L'arbre était frêle et comme décoiffé ; seules quelques feuilles vertes disséminées sur ses maigres branches témoignaient d'un peu de vie. Une brise légère affolait sa ramure où les feuilles s'agitaient comme si l'arbre tremblait dans l'air frais du matin.

L'homme le contemplait avec désespoir.

- Cela fait trois ans que je t'ai planté et tu as toujours cet aspect maigrichon.

- C'est que j'ai un peu de mal à m'habituer, répondit l'arbre.

- Mais je t'ai planté à un endroit ensoleillé, à l'abri du vent fort et dans une bonne terre et j'ajoute régulièrement du terreau autour de ton pied pour que tu aies ce qu'il te faut.

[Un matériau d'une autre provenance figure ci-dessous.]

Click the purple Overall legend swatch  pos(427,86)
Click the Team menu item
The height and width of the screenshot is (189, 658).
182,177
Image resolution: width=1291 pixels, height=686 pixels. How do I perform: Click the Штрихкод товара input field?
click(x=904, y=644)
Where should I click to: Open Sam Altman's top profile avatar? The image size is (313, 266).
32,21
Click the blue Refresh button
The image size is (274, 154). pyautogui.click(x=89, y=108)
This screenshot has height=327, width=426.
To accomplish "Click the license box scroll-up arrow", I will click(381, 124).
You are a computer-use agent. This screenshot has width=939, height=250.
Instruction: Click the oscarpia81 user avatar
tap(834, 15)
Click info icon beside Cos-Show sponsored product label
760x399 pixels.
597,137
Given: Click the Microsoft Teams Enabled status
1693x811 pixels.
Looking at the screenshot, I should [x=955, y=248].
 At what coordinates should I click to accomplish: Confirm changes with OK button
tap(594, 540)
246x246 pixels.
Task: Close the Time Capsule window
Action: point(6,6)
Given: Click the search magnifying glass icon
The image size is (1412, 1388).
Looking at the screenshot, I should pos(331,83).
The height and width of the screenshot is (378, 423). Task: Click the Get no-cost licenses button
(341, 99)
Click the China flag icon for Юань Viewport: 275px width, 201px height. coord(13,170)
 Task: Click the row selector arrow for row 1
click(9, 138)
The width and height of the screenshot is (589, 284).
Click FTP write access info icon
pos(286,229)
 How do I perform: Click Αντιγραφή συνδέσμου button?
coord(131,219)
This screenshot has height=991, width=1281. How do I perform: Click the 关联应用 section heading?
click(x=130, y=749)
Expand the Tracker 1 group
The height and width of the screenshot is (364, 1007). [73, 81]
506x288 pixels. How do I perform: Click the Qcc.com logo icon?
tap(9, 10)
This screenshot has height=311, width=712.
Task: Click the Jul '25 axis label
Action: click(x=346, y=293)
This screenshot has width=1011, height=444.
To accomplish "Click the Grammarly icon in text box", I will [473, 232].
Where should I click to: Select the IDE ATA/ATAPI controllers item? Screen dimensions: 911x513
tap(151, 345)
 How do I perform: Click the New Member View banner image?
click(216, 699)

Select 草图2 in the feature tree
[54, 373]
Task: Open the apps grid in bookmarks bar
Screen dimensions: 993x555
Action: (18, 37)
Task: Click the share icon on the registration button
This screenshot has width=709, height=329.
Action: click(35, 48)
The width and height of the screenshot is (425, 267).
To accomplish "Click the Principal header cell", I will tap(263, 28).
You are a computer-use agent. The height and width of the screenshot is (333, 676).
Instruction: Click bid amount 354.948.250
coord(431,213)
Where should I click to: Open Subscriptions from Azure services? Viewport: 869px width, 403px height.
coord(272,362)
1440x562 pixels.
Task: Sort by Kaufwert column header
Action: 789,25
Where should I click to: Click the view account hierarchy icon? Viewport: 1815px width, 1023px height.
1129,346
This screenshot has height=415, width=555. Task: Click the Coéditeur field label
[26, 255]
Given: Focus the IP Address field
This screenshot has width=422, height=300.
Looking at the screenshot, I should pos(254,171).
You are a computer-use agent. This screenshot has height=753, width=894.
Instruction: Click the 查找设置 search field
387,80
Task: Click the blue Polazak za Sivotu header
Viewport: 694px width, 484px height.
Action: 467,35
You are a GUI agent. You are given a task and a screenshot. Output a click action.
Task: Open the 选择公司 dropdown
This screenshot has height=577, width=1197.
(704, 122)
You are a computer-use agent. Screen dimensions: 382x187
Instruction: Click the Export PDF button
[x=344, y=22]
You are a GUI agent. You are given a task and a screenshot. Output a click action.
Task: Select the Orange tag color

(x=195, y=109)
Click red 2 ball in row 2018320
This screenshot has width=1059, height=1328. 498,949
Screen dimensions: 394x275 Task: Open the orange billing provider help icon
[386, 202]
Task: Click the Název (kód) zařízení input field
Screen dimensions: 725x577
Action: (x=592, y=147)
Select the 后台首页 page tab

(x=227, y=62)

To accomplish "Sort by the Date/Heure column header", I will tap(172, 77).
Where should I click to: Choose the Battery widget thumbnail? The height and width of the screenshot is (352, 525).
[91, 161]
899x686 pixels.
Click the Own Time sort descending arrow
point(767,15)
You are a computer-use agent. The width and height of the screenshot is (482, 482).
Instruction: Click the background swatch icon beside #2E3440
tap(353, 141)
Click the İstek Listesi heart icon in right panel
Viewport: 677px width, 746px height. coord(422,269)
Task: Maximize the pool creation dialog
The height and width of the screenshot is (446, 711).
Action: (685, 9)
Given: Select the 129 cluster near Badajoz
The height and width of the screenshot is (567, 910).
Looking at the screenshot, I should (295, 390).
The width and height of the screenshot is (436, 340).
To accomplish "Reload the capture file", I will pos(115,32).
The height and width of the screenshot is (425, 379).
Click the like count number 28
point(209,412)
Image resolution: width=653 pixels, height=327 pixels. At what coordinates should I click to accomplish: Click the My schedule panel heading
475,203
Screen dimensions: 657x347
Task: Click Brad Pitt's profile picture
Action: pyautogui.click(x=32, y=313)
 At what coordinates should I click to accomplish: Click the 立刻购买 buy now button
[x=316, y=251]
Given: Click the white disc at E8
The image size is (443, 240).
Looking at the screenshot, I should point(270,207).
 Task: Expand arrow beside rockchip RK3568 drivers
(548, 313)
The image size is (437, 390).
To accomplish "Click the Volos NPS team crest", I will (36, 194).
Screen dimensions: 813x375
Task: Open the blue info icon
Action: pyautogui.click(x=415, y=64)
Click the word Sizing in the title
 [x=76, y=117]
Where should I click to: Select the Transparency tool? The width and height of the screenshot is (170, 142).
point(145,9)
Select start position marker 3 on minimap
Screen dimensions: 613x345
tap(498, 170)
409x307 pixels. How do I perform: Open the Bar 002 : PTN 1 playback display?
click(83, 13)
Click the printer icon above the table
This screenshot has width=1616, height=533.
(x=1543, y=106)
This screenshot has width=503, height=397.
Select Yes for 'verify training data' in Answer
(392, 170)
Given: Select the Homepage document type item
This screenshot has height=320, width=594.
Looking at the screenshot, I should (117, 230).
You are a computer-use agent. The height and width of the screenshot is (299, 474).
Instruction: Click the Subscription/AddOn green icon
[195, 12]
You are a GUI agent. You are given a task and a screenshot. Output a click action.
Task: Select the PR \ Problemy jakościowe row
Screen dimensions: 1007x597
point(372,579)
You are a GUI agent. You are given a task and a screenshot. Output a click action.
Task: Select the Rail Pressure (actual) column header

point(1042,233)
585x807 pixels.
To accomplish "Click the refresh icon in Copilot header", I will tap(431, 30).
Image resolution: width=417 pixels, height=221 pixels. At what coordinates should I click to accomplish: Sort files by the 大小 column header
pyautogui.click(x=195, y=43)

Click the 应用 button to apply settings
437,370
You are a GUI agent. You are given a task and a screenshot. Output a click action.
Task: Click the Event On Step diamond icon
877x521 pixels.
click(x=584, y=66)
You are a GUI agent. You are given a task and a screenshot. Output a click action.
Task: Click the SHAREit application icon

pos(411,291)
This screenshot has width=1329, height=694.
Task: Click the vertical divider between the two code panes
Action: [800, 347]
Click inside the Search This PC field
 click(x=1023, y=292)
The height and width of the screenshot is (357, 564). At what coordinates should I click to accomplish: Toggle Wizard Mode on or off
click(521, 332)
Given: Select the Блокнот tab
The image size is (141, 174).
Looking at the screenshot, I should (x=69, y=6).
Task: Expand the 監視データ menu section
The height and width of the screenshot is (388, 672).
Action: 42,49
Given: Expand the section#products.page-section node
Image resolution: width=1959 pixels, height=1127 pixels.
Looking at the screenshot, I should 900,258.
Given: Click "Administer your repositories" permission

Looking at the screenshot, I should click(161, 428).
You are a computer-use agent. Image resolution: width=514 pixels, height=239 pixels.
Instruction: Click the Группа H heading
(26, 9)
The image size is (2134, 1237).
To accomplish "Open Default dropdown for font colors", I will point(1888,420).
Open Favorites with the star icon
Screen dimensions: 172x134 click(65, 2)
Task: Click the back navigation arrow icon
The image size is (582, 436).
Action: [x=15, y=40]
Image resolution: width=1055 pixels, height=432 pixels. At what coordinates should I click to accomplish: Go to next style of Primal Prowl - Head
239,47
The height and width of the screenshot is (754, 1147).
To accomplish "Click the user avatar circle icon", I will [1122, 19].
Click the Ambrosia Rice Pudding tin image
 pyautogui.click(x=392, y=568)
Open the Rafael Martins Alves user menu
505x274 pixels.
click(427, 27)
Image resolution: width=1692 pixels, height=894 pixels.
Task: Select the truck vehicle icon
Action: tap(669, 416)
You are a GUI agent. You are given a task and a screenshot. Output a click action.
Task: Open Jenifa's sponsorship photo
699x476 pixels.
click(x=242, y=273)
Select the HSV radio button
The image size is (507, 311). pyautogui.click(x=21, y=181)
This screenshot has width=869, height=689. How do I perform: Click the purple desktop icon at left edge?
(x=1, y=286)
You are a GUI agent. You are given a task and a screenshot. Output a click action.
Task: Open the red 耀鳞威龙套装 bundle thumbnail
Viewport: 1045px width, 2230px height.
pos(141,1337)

- Je sais mais, quand même, je ne suis pas bien. Tu vois, j'aimerais être libre comme ces oiseaux qui se posent sur mes branches et pouvoir, comme eux, m'envoler d'ici et aller voir ailleurs.

- Mais tu es un arbre ! s'étonna l'homme. Un arbre ne se déplace pas. Il naît, grandit et vit au même endroit.

- Oui, dit l'arbre, mais tu m'as déplacé pour me planter chez toi. En chemin, j'ai bien vu qu'il existe d'autres endroits que celui où je suis né. Puis j'ai vu les oiseaux et j'ai compris qu'ils peuvent aller où ils le désirent, alors que moi, je suis planté là.

- Je ne comprends pas, tu aimerais être un arbre volant ?

- Au moins avoir la possibilité de me déplacer et avoir le choix de l'endroit où me poser.

- Donc tu ne grandis pas parce que tu es un arbre triste ?

- C'est un peu ça, oui. Je ne suis pas sûr d'avoir envie de passer ma vie ici. J'aimerais voir le monde comme l'oiseau qui peut voler où il le désire.

- Mais, toi, tu as besoin de terre pour que tes racines y prennent ta nourriture. Si tu voles, comment vas-tu te nourrir ? L'oiseau, lui, n'a pas besoin de terre pour sa nourriture.

- Peut-être pourrais-je emmener un peu de terre. Voyager dans un pot.

- Non, mais attends ! Je rêve là. Tu es un arbre, fit l'homme en insistant sur le mot. Un arbre ne se déplace pas. Et ne compte pas sur moi pour te faire voyager dans un pot. Enfin, imagine ! Si cela te plaît, tu vas grandir, je devrai changer de pot souvent et comment je vais te faire voyager alors ?

- Je comprends bien que cela n'est pas possible, mais ...  J'aimerais être un oiseau. Je ne suis pas sûr de vouloir passer ma vie ici, alors je n'ai pas faim et je n'arrive pas à grandir.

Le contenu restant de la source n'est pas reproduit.